Extract:

In reply to: Stefan Kaltenbrunner (#10)

Re: problem with large maintenance_work_mem settings and

Stefan Kaltenbrunner <stefan@kaltenbrunner.cc> writes:

Tom Lane wrote:

The sorting code probably needs a defense to keep it from trying to
exceed MaxAllocSize for the SortObject array; AFAIR there is no such
consideration there now, but it's easily added. I'm not sure where your
VACUUM failure is coming from though --- can you get a back trace from
the errfinish call in that case?

like(with maintenance_work_mem set to 2000000):

(gdb) bt
#0 errfinish (dummy=0) at elog.c:310
#1 0x00000000005c6c93 in elog_finish (elevel=-4145840, fmt=0x84da50
"invalid memory alloc request size %lu")

Short task a:
Put the entries from the line containing "The height and" through the line containing "Looking at the screenshot, I should [83, 49]." into a Markdown table with the columns No. and Line, leaving out any blank lines.
The mailing-list excerpt and the data listing that follows it are unrelated materials.

[Data listing]
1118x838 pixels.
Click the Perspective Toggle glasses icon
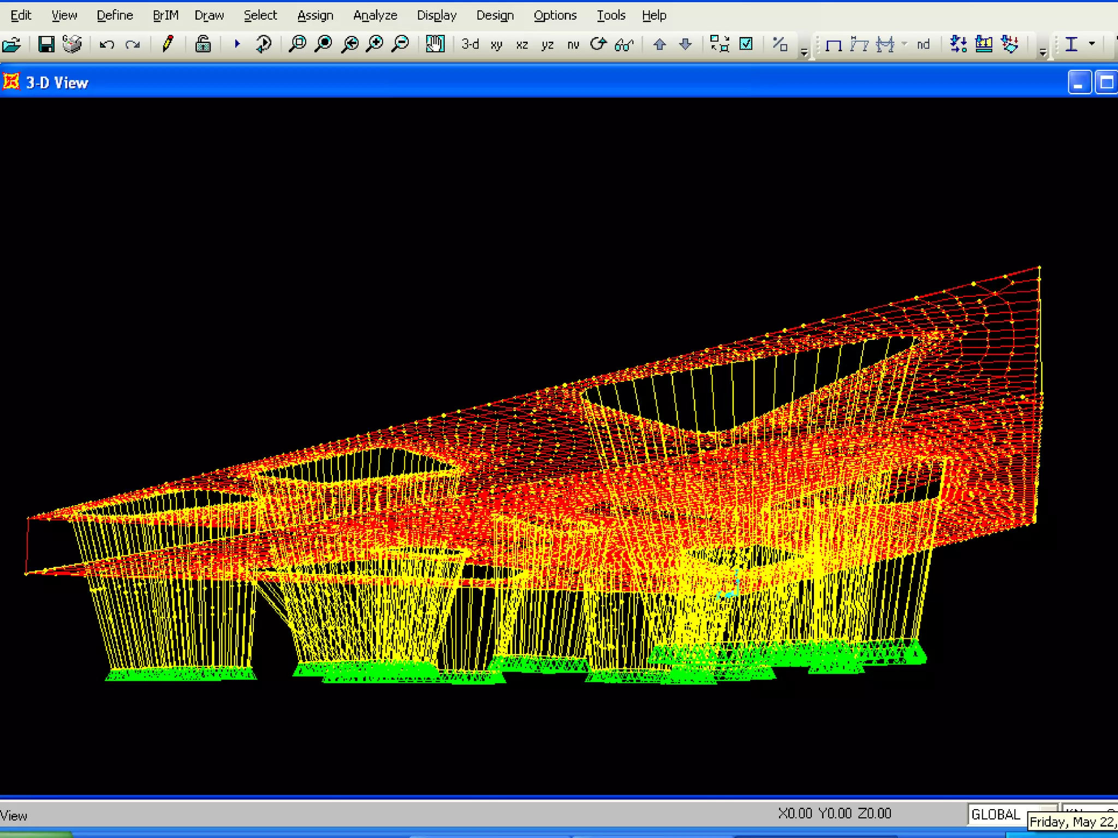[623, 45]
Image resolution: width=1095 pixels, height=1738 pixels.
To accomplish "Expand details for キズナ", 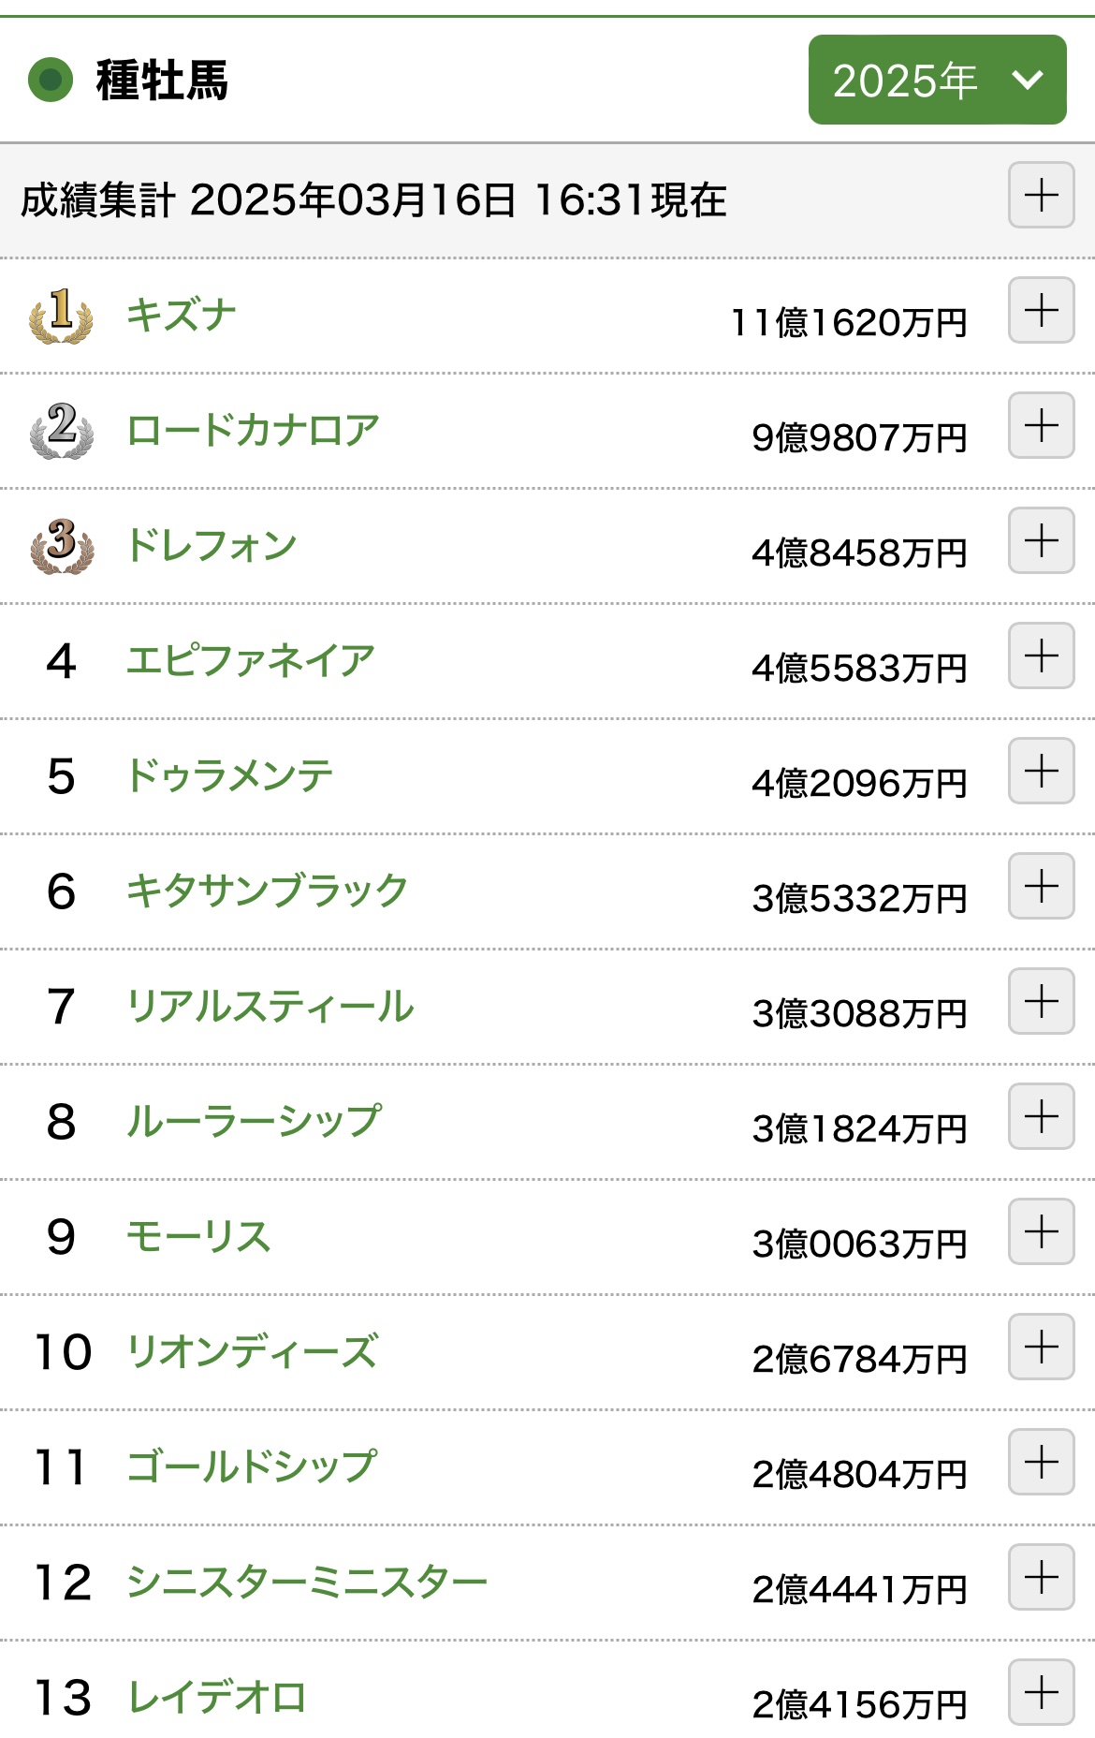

---

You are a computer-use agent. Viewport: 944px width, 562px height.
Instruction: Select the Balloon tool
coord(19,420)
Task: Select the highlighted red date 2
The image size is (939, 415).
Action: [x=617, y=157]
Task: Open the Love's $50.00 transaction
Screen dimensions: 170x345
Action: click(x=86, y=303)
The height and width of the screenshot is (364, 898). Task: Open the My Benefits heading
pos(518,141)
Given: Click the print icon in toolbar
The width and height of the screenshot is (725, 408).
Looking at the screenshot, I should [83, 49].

Short task b:
Answer these questions about the mailing-list excerpt:
(i) What was maintenance_work_mem set to when the back trace was taken?
(ii) What size limit does the sorting code need a defense against exceeding for the SortObject array?
(iii) From which call was a back trace requested for the VACUUM failure?

Complete response a:
| No. | Line |
|---|---|
| 1 | The height and width of the screenshot is (364, 898). Task: Open the My Benefits heading |
| 2 | pos(518,141) |
| 3 | Given: Click the print icon in toolbar |
| 4 | The width and height of the screenshot is (725, 408). |
| 5 | Looking at the screenshot, I should [83, 49]. |

Complete response b:
(i) 2000000
(ii) MaxAllocSize
(iii) The errfinish call